Among the artifacts and documents Jim Graham has dug up, one item is most prized.

It is a large, heavy crucifix. It belonged to Father Thomas P. Sullivan.

Graham claimed it at the Oblate Mission national headquarters in Washington. He told a priest there that he was a relative.

“It’s a piece of him. I knew this was bouncing off his chest for 59 years. It makes me feel close to him” says Graham.

But the accumulated treasures from almost a quarter-century of searching left him short of his goal: to get the Catholic Church to admit Father Sullivan was his parent.

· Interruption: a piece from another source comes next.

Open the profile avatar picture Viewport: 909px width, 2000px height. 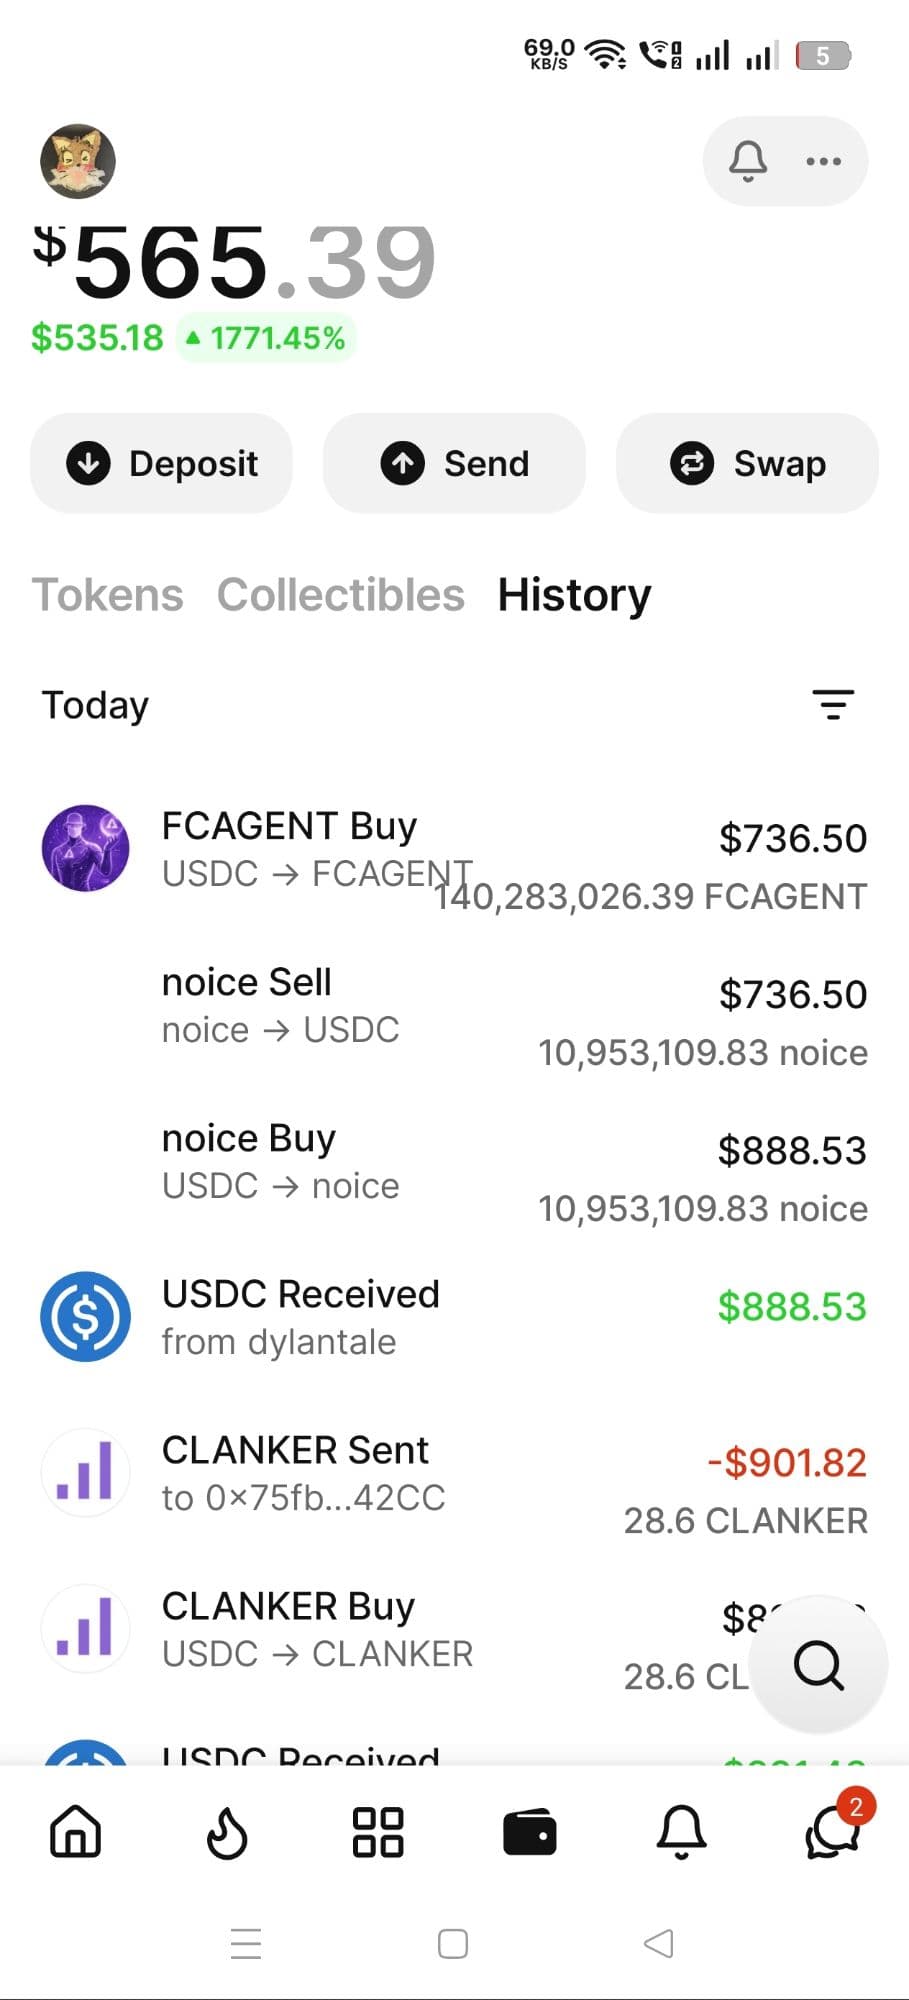coord(78,161)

Then, Graham saw the movie “Spotlight”, which told the story of the Boston Globe’s Pulitzer Prize winning investigation into widespread sexual abuse committed by priests. It gave Graham an idea.

“The first thing that happened is Jim Graham called me,” says Michael Rezendes, one of the Globe reporters who worked on the priest sex abuse scandal coverage.

Graham pitched his story to Rezendes. But there was a catch.

“I often tell people when they call me with stories that I generally don’t write stories about unfortunate things that happen to individuals,” says Rezendes.

So, no story about Graham. Then, Rezendes heard from a man living in Ireland, Vincent Doyle.

Doyle says he, too, is the son of a Catholic priest. As part of an outreach to others whose parents are Catholic clergy, Doyle started a website, Coping International. Data on visitors to the website shows the highest traffic comes from Ireland, the UK and the US.

Doyle believes leadership in the American Catholic Church is shirking its responsibility when it comes to the children of priests, “because if they open up there could be a huge amount of people coming forward.”

In Ireland, bishops there last year tackled the issue head-on, publishing its protocol for dealing with children of clergy. The policy states “the needs of the child should be given first consideration” and that priests who father children need to live up to their “personal, legal, moral and financial” responsibilities for that child.

The issue has surfaced in the United States as well. In 2012, Bishop Gabino Zavala resigned from the Los Angeles Diocese after it was discovered he was the father of two teenagers.

All of this and more was covered in a two-part Boston Globe series last August titled, “Father, my father.” Portions of the coverage was fueled by Jim Graham’s years of research.

“Documents that he gathered amounted to an overwhelming treasure trove of circumstantial evidence that suggested so very strongly that Father Sullivan was his father.”